TEXT FOR ANALYSIS
-=-=-=-=-

Movement significantly increases the temperature of a horse’s skin underneath a boot or bandage, which could have implications for the warm-up phase of exercise.
Researchers at the University of Veterinary Medicine, Vienna in Austria attached thermal sensors to the bare cannon bones of 10 horses and collected data while the horses were at rest and after a session on the longe line.
Next, the same horses were outfitted with a tendon boot on one leg and an exercise bandage on the opposite, and thermal data was again collected while they were at rest and after longeing.
The data showed that when the horses’ legs were bare, there was no significant change in the temperature of the skin between rest and work; the skin remained at about 57.3 degrees Fahrenheit. However, when the legs were covered in boots or bandages, the skin temperature increased significantly—from 59.5 to 76.6 Fahrenheit under a bandage and from 59.5 to 69 Fahrenheit under a boot.
The researchers note that the temperature increase under boots or bandages could accelerate the warm-up phase of exercise. They call for further research on the effect of the warmer temperatures on anatomic structures such as tendons.
Reference: “Effect of a bandage or tendon boot on skin temperature of the metacarpus at rest and after exercise in horses,” American Journal of Veterinary Research, April 2014
This article first appeared in EQUUS issue #442.

-=-=-=-=-

DATA FOR REVIEW

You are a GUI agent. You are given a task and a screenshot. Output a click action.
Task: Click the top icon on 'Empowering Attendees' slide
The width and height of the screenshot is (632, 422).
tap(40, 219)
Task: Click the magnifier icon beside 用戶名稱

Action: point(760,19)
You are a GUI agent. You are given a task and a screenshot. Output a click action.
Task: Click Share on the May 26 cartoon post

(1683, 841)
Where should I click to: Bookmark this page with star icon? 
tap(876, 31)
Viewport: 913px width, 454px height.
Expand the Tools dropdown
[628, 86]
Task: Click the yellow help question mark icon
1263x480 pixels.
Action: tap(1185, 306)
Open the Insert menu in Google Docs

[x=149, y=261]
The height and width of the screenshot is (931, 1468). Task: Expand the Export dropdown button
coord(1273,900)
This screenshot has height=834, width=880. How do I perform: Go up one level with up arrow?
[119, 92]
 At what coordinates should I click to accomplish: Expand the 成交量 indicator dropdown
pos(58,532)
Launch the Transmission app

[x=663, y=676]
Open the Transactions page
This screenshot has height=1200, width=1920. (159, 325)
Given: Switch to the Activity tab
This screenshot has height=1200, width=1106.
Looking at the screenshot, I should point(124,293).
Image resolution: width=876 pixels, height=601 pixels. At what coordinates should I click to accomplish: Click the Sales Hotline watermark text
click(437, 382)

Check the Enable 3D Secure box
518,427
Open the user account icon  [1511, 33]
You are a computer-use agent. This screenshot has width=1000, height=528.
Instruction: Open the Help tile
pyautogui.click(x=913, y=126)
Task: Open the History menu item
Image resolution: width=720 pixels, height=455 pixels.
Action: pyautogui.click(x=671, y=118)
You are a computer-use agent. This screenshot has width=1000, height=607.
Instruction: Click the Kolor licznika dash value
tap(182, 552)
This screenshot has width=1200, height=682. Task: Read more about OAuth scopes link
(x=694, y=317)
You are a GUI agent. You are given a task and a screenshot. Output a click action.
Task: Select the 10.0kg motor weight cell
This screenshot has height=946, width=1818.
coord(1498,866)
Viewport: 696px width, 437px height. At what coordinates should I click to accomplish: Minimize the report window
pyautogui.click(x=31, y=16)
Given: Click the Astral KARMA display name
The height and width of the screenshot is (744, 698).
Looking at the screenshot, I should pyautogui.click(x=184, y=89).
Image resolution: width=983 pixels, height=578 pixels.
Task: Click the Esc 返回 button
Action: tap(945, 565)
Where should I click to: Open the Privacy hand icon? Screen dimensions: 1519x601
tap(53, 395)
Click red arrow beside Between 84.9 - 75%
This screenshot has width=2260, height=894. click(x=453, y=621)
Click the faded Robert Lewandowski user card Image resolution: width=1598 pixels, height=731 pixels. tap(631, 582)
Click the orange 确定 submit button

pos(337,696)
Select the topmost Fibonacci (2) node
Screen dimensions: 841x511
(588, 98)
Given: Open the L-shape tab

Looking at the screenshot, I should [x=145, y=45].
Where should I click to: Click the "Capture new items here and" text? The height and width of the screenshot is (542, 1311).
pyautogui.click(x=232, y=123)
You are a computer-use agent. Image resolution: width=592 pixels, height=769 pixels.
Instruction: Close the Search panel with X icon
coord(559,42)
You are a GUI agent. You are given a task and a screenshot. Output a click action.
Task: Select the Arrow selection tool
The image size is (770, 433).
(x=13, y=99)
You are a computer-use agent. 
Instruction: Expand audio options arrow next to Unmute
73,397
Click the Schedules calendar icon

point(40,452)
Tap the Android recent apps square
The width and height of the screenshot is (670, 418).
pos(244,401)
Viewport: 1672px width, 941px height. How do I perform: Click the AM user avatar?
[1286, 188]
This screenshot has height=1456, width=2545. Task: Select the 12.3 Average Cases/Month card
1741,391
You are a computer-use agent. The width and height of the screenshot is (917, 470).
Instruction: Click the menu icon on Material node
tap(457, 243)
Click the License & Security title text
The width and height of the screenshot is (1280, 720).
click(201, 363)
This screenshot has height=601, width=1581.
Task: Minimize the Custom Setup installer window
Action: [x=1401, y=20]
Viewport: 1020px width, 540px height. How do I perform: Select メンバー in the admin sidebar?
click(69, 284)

-=-=-=-=-

DIRECTIONS
Reproduce the passage of the article on horse skin temperature under boots and bandages word for word, from "Researchers at the" up to and including "under a boot.".

FINISHED TASK
Researchers at the University of Veterinary Medicine, Vienna in Austria attached thermal sensors to the bare cannon bones of 10 horses and collected data while the horses were at rest and after a session on the longe line.
Next, the same horses were outfitted with a tendon boot on one leg and an exercise bandage on the opposite, and thermal data was again collected while they were at rest and after longeing.
The data showed that when the horses’ legs were bare, there was no significant change in the temperature of the skin between rest and work; the skin remained at about 57.3 degrees Fahrenheit. However, when the legs were covered in boots or bandages, the skin temperature increased significantly—from 59.5 to 76.6 Fahrenheit under a bandage and from 59.5 to 69 Fahrenheit under a boot.